- TASK REQUIREMENTS
Print nothing except the lines of the listing below from the line with "More Services (1334, 1161)" to the line with "KOBO PLUS (756, 149)", each exactly as written, both ends included.

- DATASET CONTENT
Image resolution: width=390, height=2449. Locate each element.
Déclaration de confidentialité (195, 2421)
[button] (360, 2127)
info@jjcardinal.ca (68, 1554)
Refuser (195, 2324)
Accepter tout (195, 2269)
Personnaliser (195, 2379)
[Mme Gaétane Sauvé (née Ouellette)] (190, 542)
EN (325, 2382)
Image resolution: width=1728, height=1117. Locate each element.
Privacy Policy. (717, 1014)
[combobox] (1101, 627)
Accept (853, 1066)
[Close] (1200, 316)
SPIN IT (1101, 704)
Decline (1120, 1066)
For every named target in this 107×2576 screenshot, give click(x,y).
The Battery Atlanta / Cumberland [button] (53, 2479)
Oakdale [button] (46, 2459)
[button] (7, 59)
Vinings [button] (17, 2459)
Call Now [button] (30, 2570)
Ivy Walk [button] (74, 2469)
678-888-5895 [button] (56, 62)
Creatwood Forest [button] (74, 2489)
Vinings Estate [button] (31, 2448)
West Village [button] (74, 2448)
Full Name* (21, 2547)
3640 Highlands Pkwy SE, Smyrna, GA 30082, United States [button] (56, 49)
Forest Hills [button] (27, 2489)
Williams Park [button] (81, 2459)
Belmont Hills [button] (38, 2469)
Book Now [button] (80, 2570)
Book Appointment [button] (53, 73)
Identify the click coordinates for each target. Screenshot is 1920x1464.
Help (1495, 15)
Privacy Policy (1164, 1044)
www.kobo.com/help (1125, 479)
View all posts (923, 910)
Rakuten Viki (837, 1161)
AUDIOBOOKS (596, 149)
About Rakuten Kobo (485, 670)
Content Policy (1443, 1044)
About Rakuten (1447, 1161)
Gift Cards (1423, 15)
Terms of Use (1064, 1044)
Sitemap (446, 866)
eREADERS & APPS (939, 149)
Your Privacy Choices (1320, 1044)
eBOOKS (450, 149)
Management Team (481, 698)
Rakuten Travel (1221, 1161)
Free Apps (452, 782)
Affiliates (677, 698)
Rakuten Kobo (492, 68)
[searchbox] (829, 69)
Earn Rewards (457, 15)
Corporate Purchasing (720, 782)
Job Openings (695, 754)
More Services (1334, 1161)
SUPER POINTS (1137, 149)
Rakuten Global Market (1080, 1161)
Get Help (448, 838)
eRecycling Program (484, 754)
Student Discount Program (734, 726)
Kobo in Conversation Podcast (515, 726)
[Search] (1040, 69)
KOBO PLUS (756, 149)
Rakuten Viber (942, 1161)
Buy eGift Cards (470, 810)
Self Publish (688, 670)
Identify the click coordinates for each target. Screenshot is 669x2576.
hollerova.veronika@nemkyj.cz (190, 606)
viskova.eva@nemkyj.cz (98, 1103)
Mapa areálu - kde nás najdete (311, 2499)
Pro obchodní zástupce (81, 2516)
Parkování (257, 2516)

- FINISHED EXERCISE
More Services (1334, 1161)
SUPER POINTS (1137, 149)
Rakuten Global Market (1080, 1161)
Get Help (448, 838)
eRecycling Program (484, 754)
Student Discount Program (734, 726)
Kobo in Conversation Podcast (515, 726)
[Search] (1040, 69)
KOBO PLUS (756, 149)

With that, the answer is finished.